» Your assignment: Copy everything from the start of the data down to the line containing "x-tick-label: 20 is", both ends included, without the pictures.

____________

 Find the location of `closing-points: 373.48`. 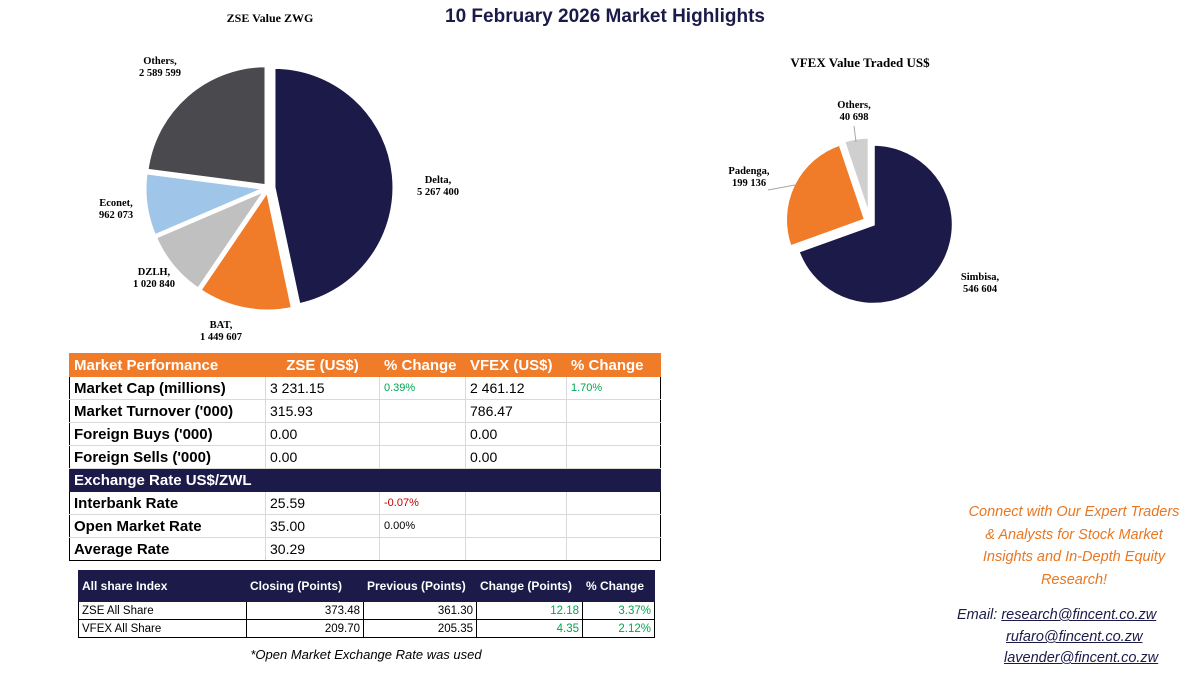

closing-points: 373.48 is located at coordinates (305, 610).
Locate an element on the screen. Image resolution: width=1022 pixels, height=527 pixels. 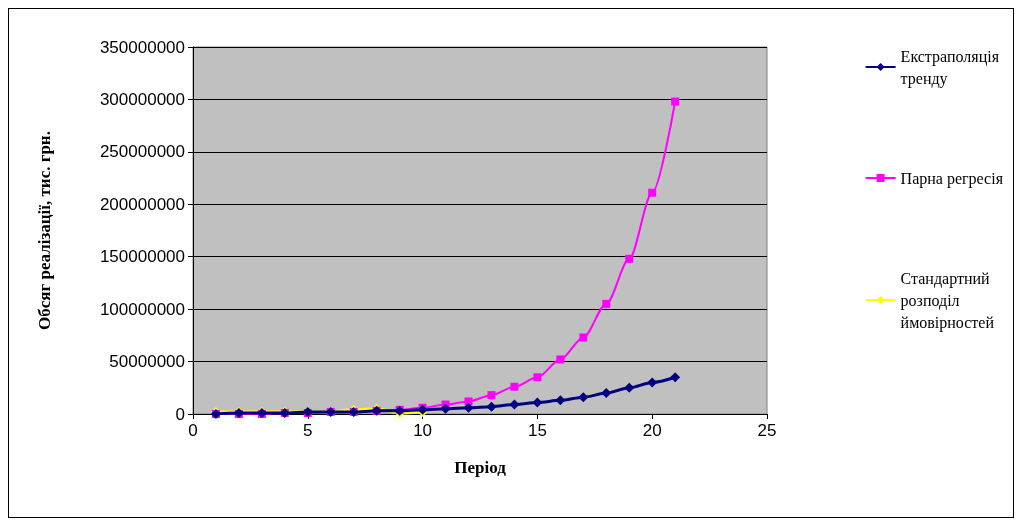
x-tick-label: 20 is located at coordinates (652, 430).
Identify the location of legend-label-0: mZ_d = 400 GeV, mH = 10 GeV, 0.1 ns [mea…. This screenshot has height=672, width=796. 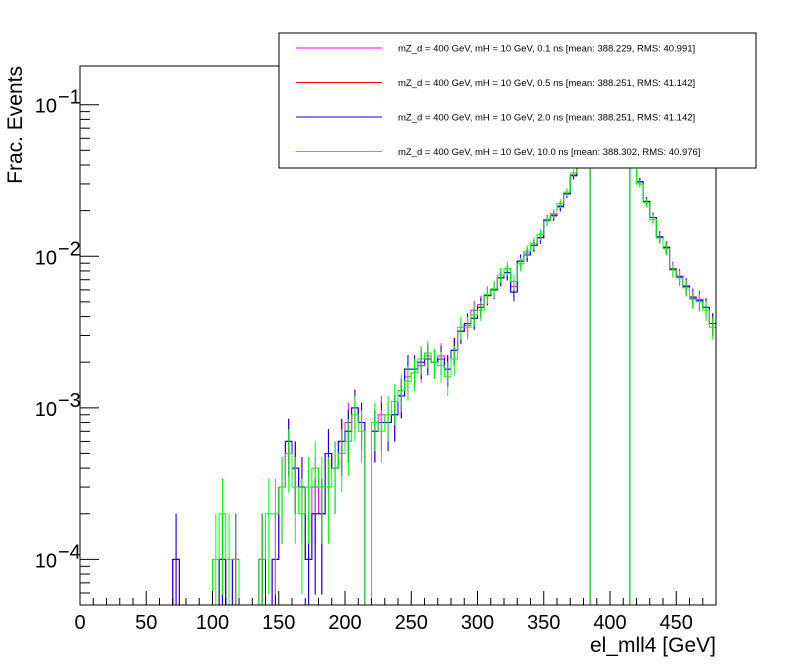
(546, 50).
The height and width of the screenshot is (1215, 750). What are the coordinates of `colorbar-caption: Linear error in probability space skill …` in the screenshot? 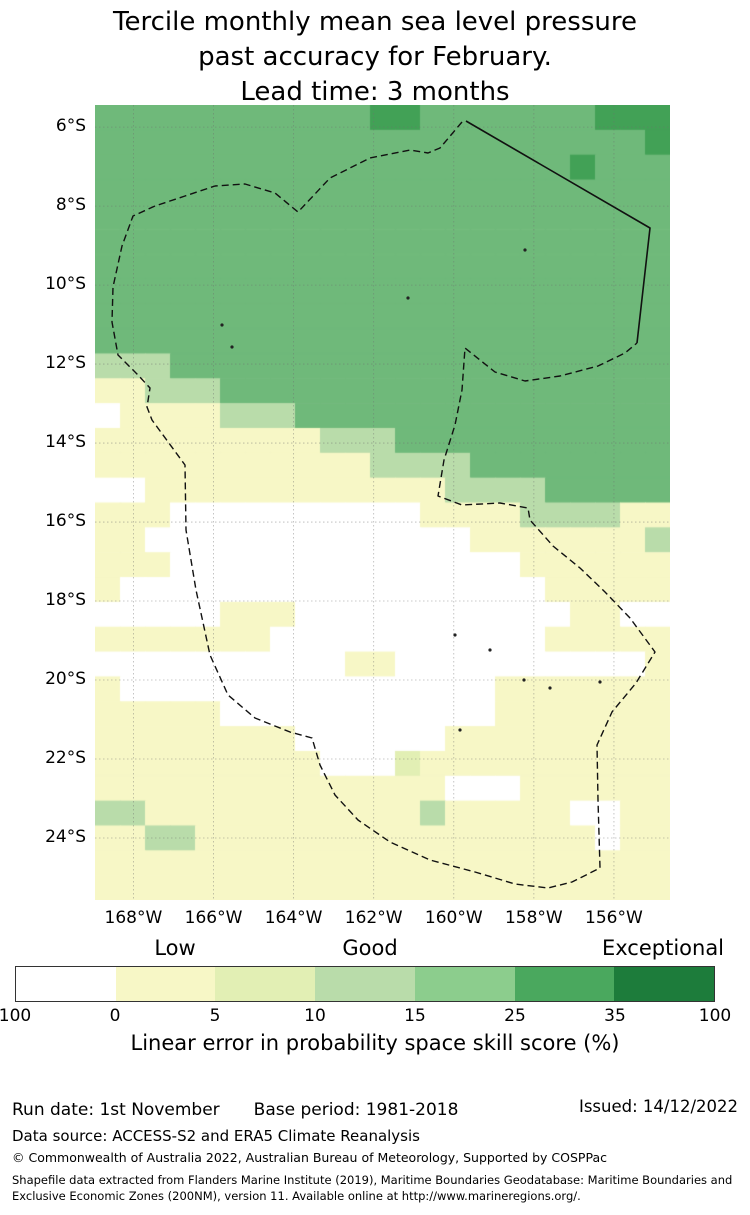 It's located at (375, 1043).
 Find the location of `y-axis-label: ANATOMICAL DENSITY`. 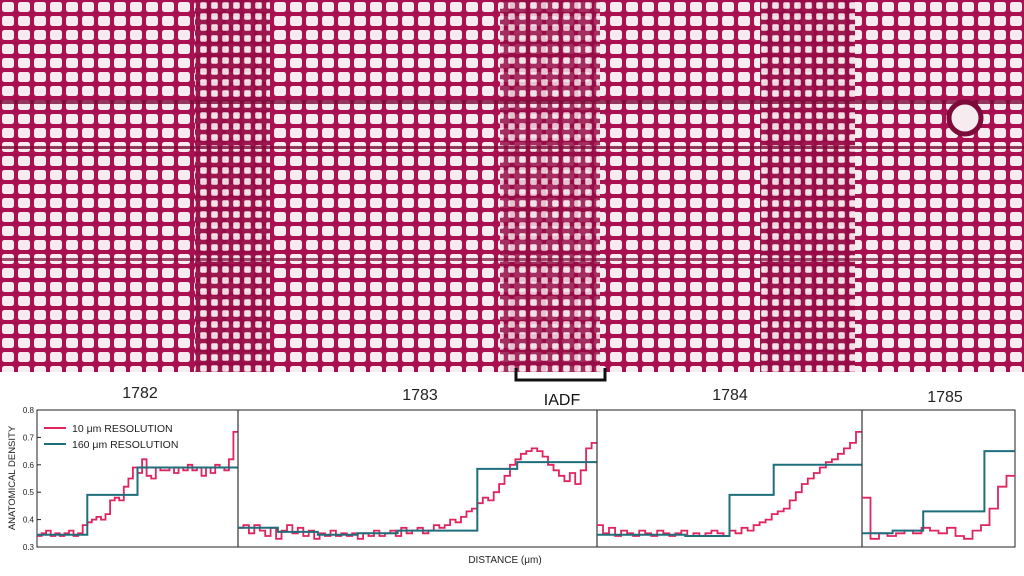

y-axis-label: ANATOMICAL DENSITY is located at coordinates (12, 478).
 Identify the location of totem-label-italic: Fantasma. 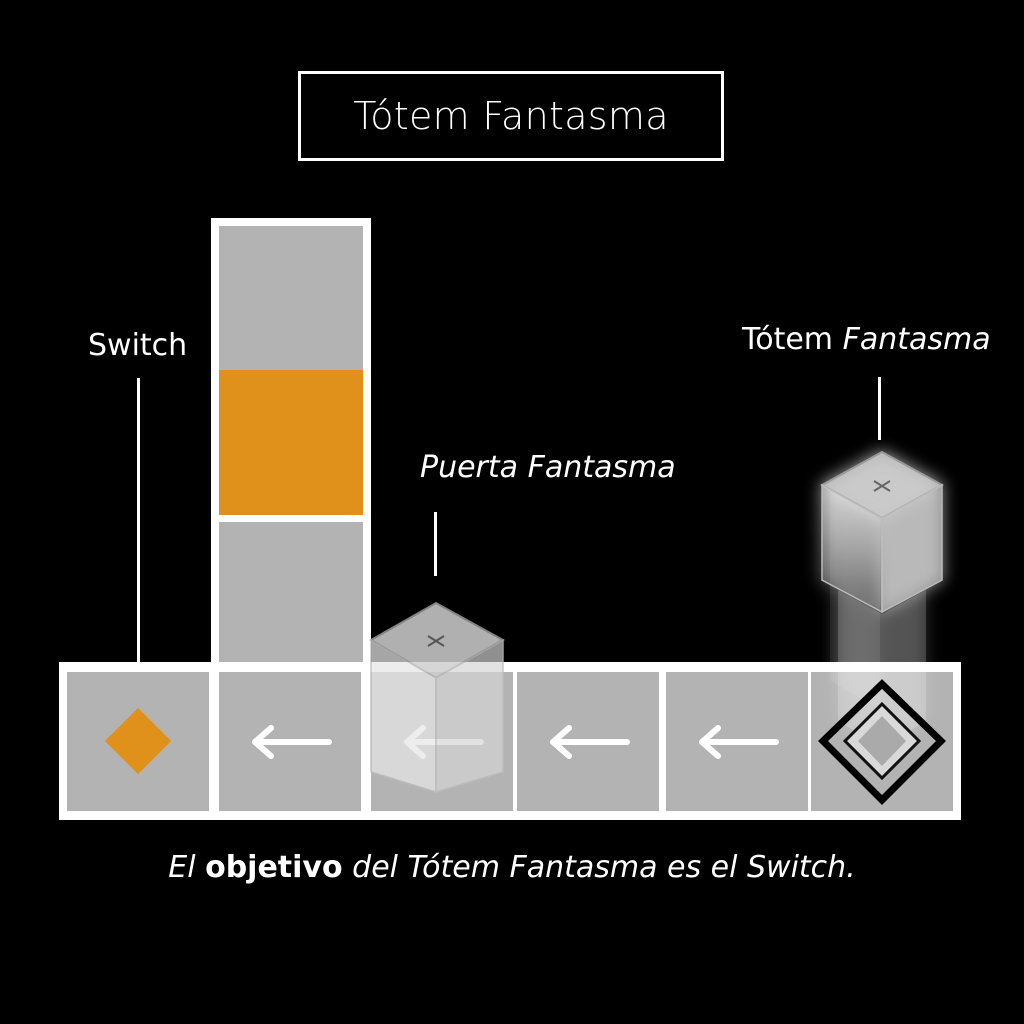
(916, 340).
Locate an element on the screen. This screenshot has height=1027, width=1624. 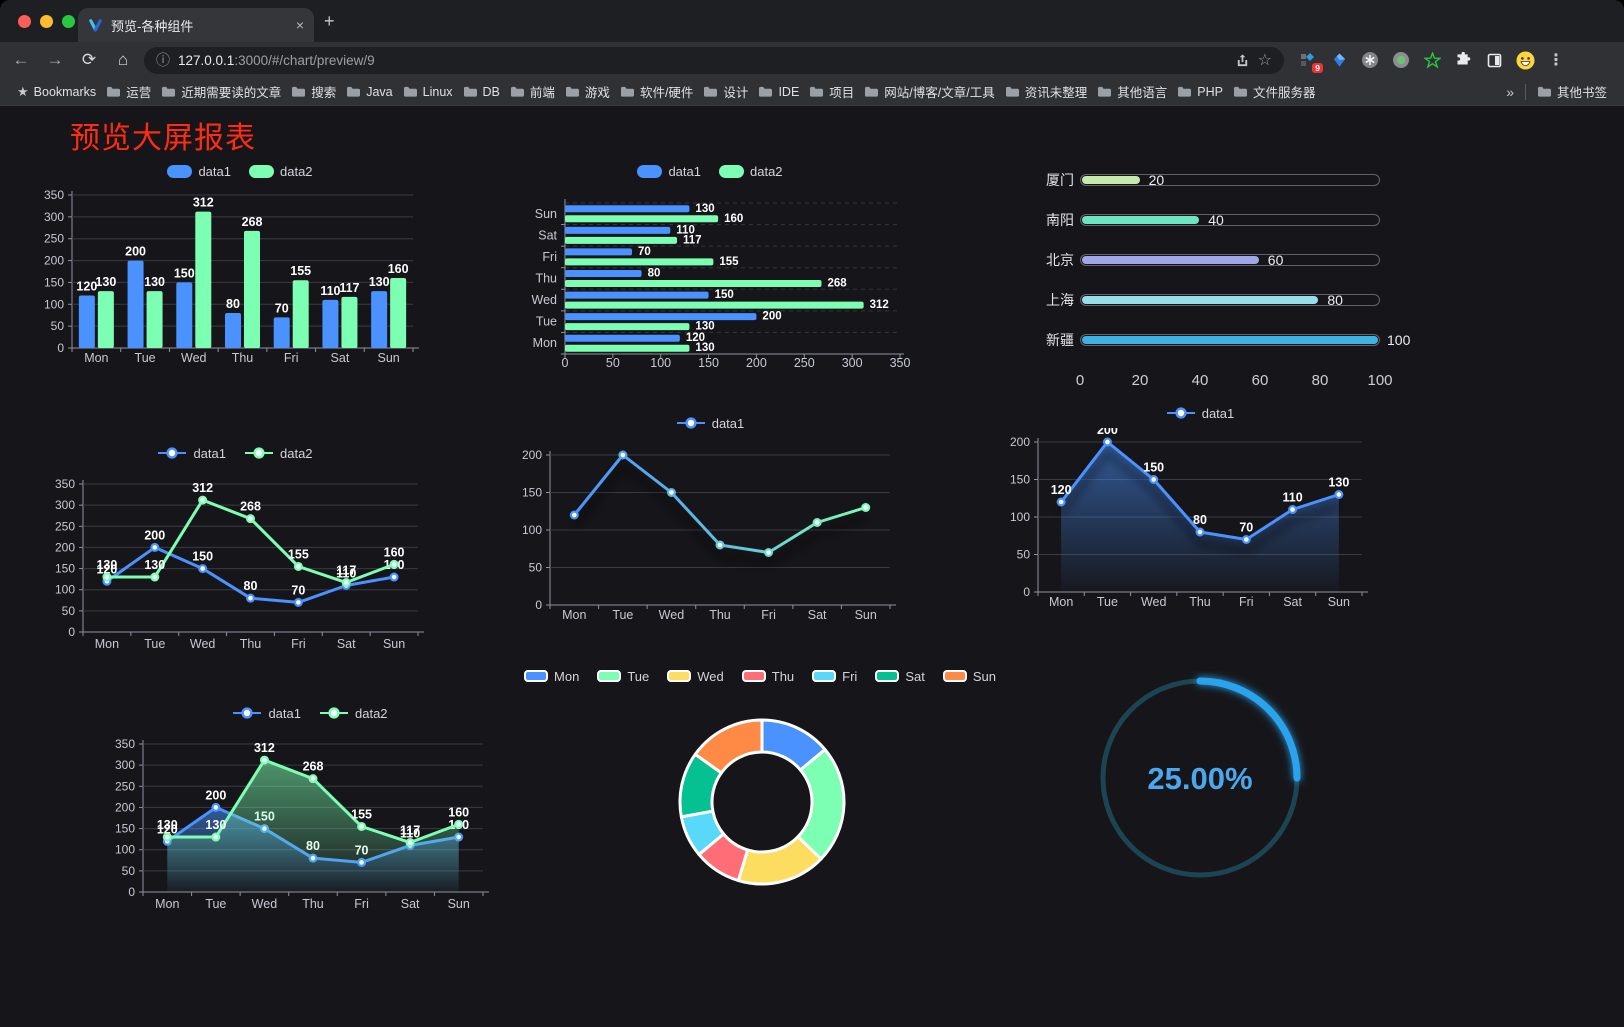
progress-row-上海: 上海 80 is located at coordinates (1240, 300).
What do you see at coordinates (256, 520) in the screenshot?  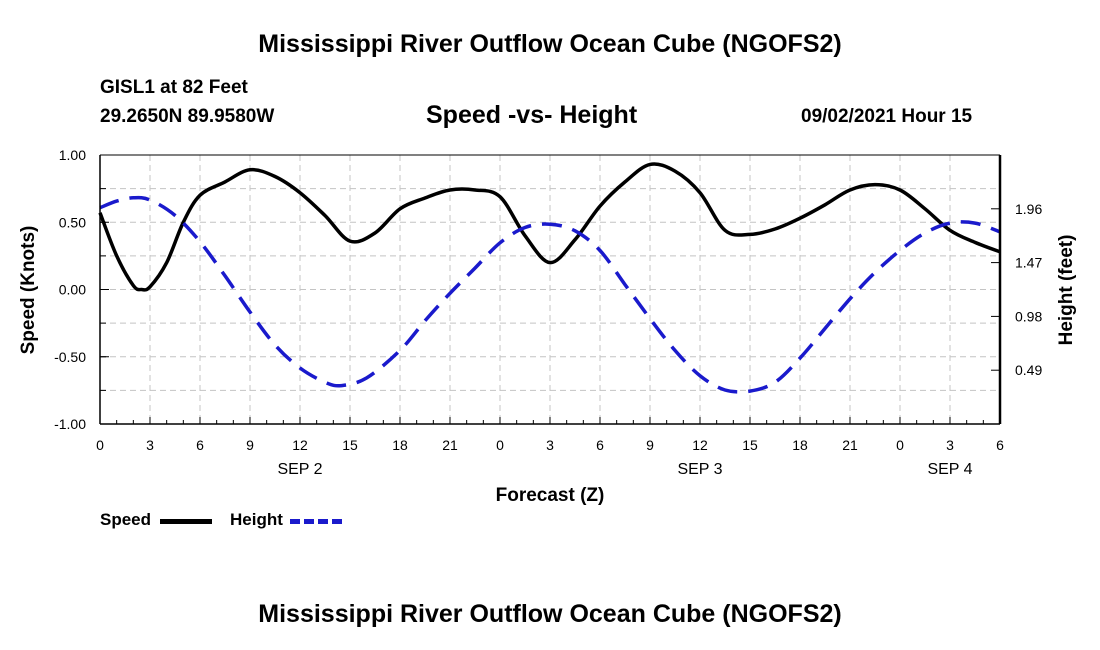 I see `legend-height-label: Height` at bounding box center [256, 520].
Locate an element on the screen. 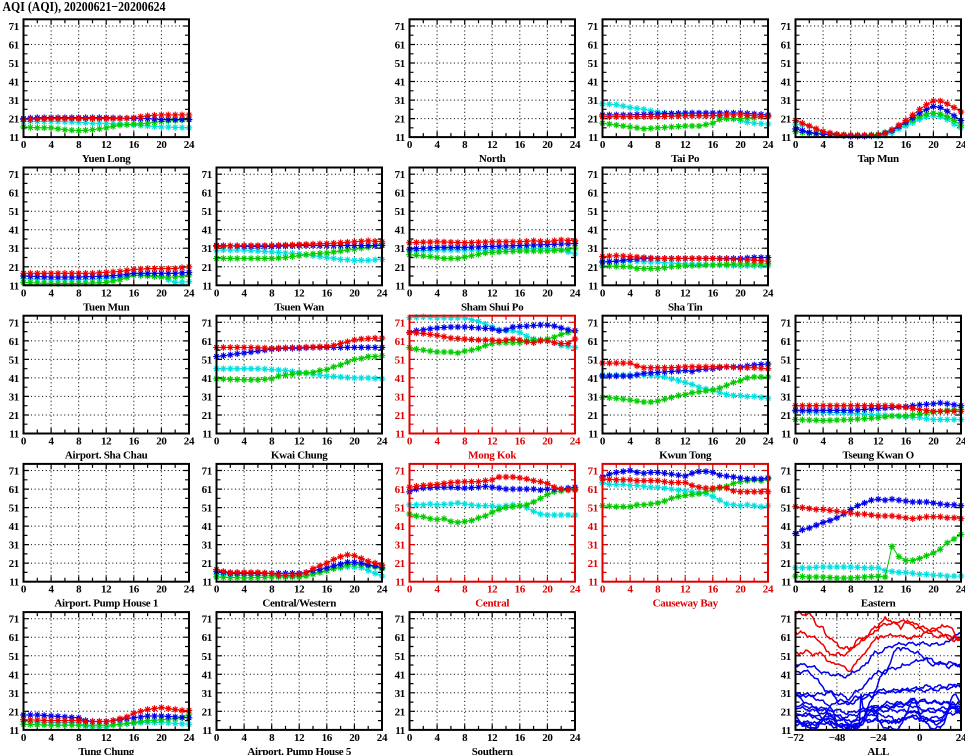 Image resolution: width=965 pixels, height=755 pixels. svg-text: −48 is located at coordinates (838, 738).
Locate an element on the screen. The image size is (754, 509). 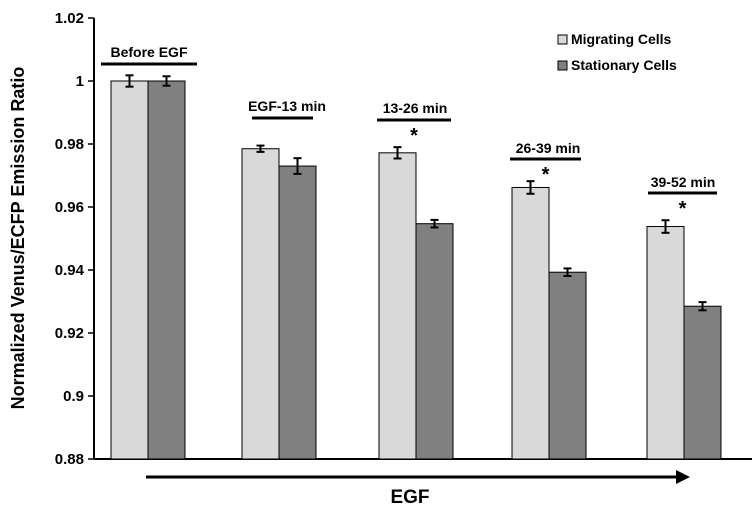
egf-arrow-head is located at coordinates (683, 477).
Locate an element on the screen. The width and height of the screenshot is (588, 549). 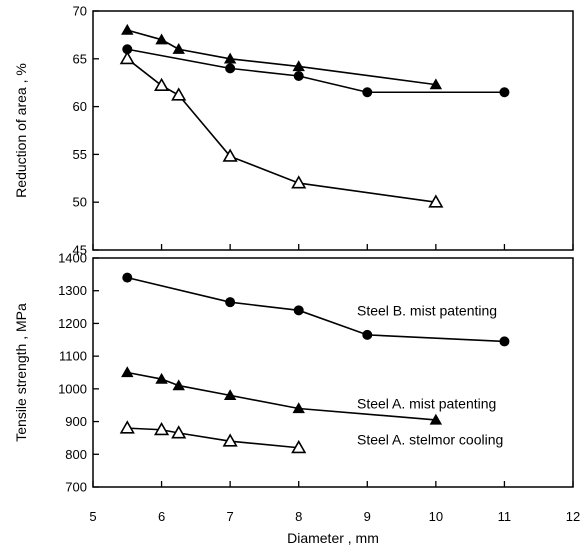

____________

» Result for this exercise:
 Find the location of `closing-points: 373.48`. 

closing-points: 373.48 is located at coordinates (305, 610).
Locate an element on the screen. Image resolution: width=1022 pixels, height=527 pixels. 
x-tick-label: 20 is located at coordinates (652, 430).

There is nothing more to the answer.